DropIndex deletes an index based on IndexID. One IndexID corresponds to the index of an entire column. A column is divided into many segments, and each segment corresponds to an IndexBuildID. IndexCoord uses IndexBuildID to record index tasks. Therefore, when DropIndex, delete all tasks corresponding to IndexBuildID corresponding to IndexID.

8.6 Key Term

8.6.1 Meta

type Meta struct {
        indexMeta *indexpb.IndexMeta
        revision  int64
}

Meta is used to record the state of the index.

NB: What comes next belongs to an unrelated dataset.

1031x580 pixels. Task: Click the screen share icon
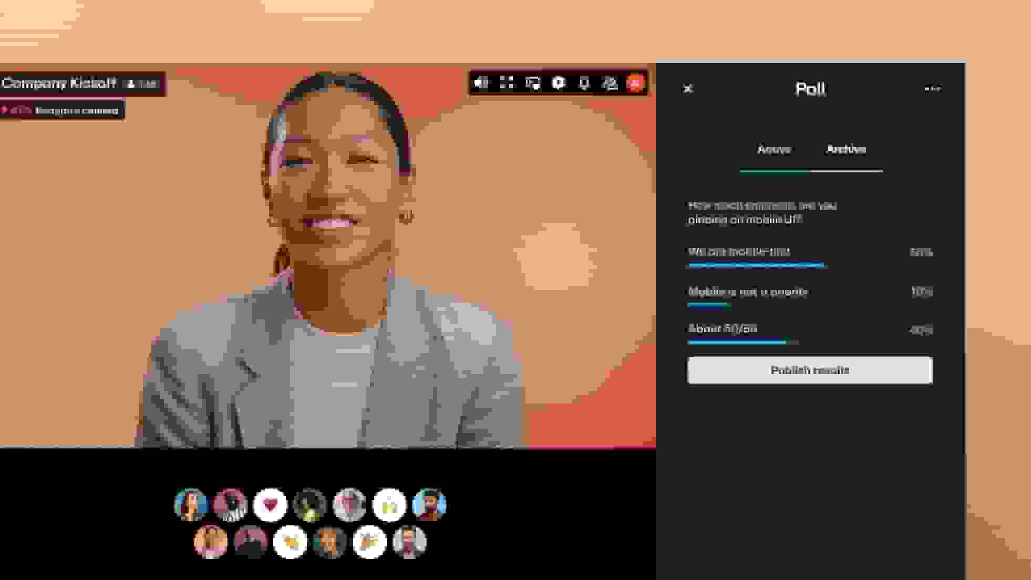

  • Revision: The number of times IndexMeta has been changed in etcd. It's the same as Event.Kv.Version in etcd. When IndexCoord watches the IndexMeta in etcd is changed, can compare revision and Event.Kv.Version to determine this modification of IndexMeta is caused by IndexCoord or IndexNode. If it is caused by IndexNode, the Meta in IndexCoord must be updated.

8.6.2 IndexMeta

message IndexMeta {
  int64 indexBuildID = 1;
  common.IndexState state = 2;
  string fail_reason = 3;
  BuildIndexRequest req = 4;
  repeated string index_file_paths = 5;
  bool mark_deleted = 6;
  int64 nodeID = 7;
  int64 version = 8;
  bool recycled = 9;
}
  • indexBuildID: ID of the index task.
  • state: The state of the index.
  • fail_reason: The reason why the index build failed.
  • req: The request for the building index.
  • index_file_paths: The paths of index files.
  • mark_deleted: Mark whether the index has been deleted.
  • nodeID: ID of the IndexNode that built the index.
  • version: Number of retries for the index.
  • recycled: Mark whether the unused files of the index have been cleaned up.